Specifically, here is the interval class I made in python:

import math
import fractions
class Interval(object):
  def __init__(self, lo, hi=None):
    if type(lo) is Interval and hi is None:
      self.lo = lo.lo
      self.hi = lo.hi
    else:
      self.lo = fractions.Fraction(lo)
      if hi is None:
        hi = lo
      self.hi = fractions.Fraction(hi)
    if self.lo > self.hi:
      raise Exception("lo " + str(self.lo) + " is greater than hi: " + str(self.hi))

  def applyOp(self, val, op):
    val = Interval(val)
    loop = getattr(self.lo, op)
    hiop = getattr(self.hi, op)
    things = [loop(val.lo), loop(val.hi), hiop(val.lo), hiop(val.hi)]
    return Interval(min(things), max(things))

  def __mul__(self, val):
    return self.applyOp(val, '__mul__')

  def __rmul__(self, val):
    return self.applyOp(val, '__rmul__')

  def __add__(self, val):
    return self.applyOp(val, '__add__')

  def __sub__(self, val):
    return self.applyOp(val, '__sub__')

  def __div__(self, val):
    return self.applyOp(val, '__div__')

  def __neg__(self):
    return Interval(-self.hi, -self.lo)

  def __repr__(self):
    return self.__str__()

  def __pow__(self, val):
    if val == 2:
      if self.lo <= 0 and self.hi >= 0:
        return Interval(0, max(self.lo*self.lo, self.hi*self.hi))
      elif self.lo <= 0 and self.hi <= 0:
        return Interval(self.hi*self.hi, self.lo*self.lo)
      elif self.lo >= 0 and self.hi >= 0:
        return Interval(self.lo*self.lo, self.hi*self.hi)

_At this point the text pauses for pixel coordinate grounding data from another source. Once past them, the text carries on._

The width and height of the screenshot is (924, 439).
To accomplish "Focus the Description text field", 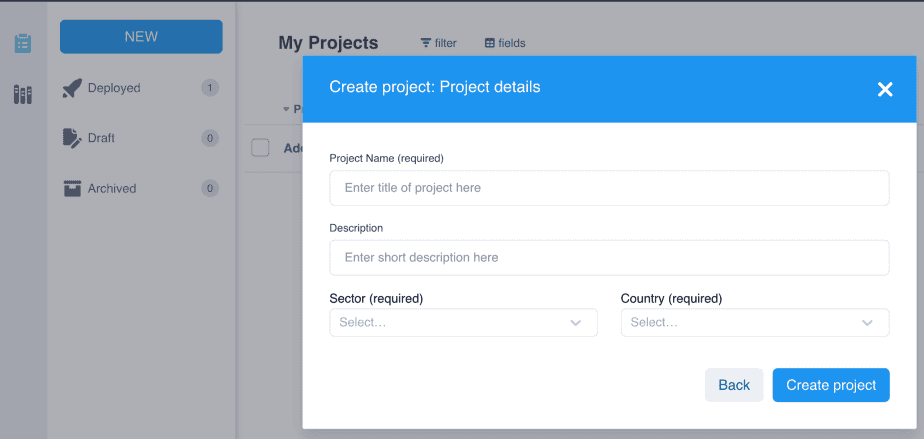I will 608,257.
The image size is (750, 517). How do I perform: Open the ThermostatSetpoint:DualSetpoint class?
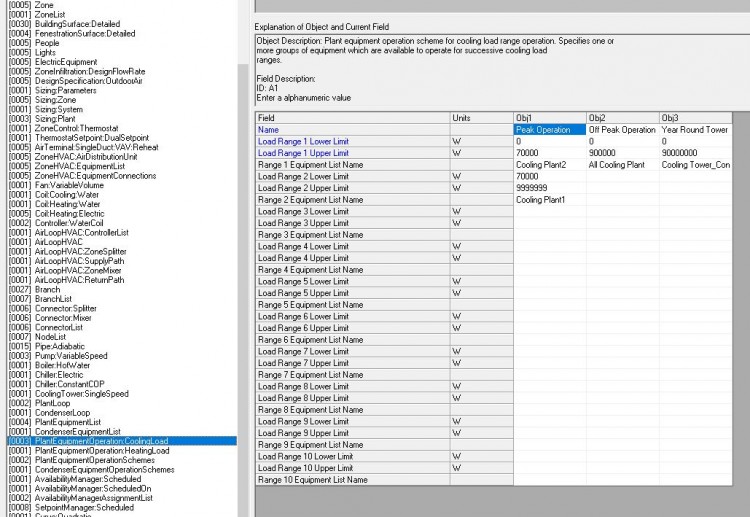coord(98,137)
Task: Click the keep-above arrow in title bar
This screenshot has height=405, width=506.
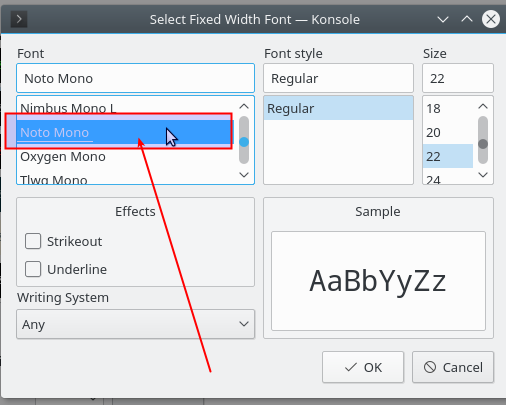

    raise Exception("don't know how to do higher pow yet")

  def reduce(self, maxNDigits):
    lower = reduceFract(self.lo, maxNDigits, roundDown=True)
    bigger = reduceFract(self.hi, maxNDigits, roundDown=False)
    return Interval(lower, bigger)

  def __str__(self):
    res = "[" + str(self.lo) + "," + str(self.hi) + ']'
    return res

  def approx(self):
    return [float(self.lo), float(self.hi)]

  def __contains__(self, other):
    other = Interval(other)
    return self.lo <= other.lo and self.hi >= other.hi

def reduceFract(res, biggestAllowed, roundDown=True):
  if res.numerator == 0 or res.denominator == 0: return res
  mag = int(min(math.log(abs(res.numerator), 2),math.log(abs(res.denominator), 2)))
  if mag > biggestAllowed:
    mag = mag - biggestAllowed
    num = res.numerator>>mag
    den = res.denominator>>mag
    resFrac = fractions.Fraction(num, den)
    if roundDown and resFrac > res:
      resFrac = fractions.Fraction(num-1, den)
    elif not roundDown and resFrac < res:
      resFrac = fractions.Fraction(num+1, den)
    res = resFrac
  return res

now we can do this:

def mandelInterval(cr, ci, n, reduceAmount):
  cr = Interval(cr, cr)
  ci = Interval(ci, ci)
  resr, resi, state = mandelIntervalHelper(cr, ci, n, reduceAmount)
  mag = resr*resr + resi*resi
  return resr.approx(), resi.approx(), mag.approx(), state

def mandelIntervalHelper(cr, ci, n, reduceAmount):
  if n <= 0:
    return cr, ci, None
  else:
    i = 1
    pr, pi, state = mandelIntervalHelper(cr,ci,n-1, reduceAmount)
    while True:
      if state == "need better estimates":
        i += 1
        pr, pi, state = mandelIntervalHelper(cr,ci,n-1, reduceAmount*i)
      else:
        break
    if state in ['outside', 'need better estimates']: return pr, pi, state
    resr = (pr*pr-pi*pi + cr).reduce(reduceAmount)
    resi = (2*pr*pi+ci).reduce(reduceAmount)
    mag = resr**2 + resi**2
    if mag.lo >= 4 and mag.hi >= 4:
      return resr, resi, "outside"
    elif mag.lo < 4 and mag.hi >= 4:
      return resr, resi, "need better estimates"
    return resr, resi, "inside"     

So for example, saving this to ms.py:

>>> import ms
>>> # c= -0.397959183673 + -0.673469387755i
>>> # 1000 iters, 20 bits of precision (goes to 40, 60, 80, ... if needed)
>>> ms.mandelInterval(-0.397959183673, -0.673469387755, 1000, 20)
([-0.05965659022331238, -0.033619076013565063], [-2.383112907409668, -2.357083320617676], [5.556972022606055, 5.682786038219633], 'outside')
>>> # [-0.05965659022331238, -0.033619076013565063] is interval for real(c)
>>> # [-2.383112907409668, -2.357083320617676] is interval for imag(c)
>>> # [5.556972022606055, 5.682786038219633] is interval for distance
>>> # because both sides of the interval for distance are >= 4, the last value is 'outside', meaning we are outside the mandelbrot set. This will be 'inside' if we are inside it.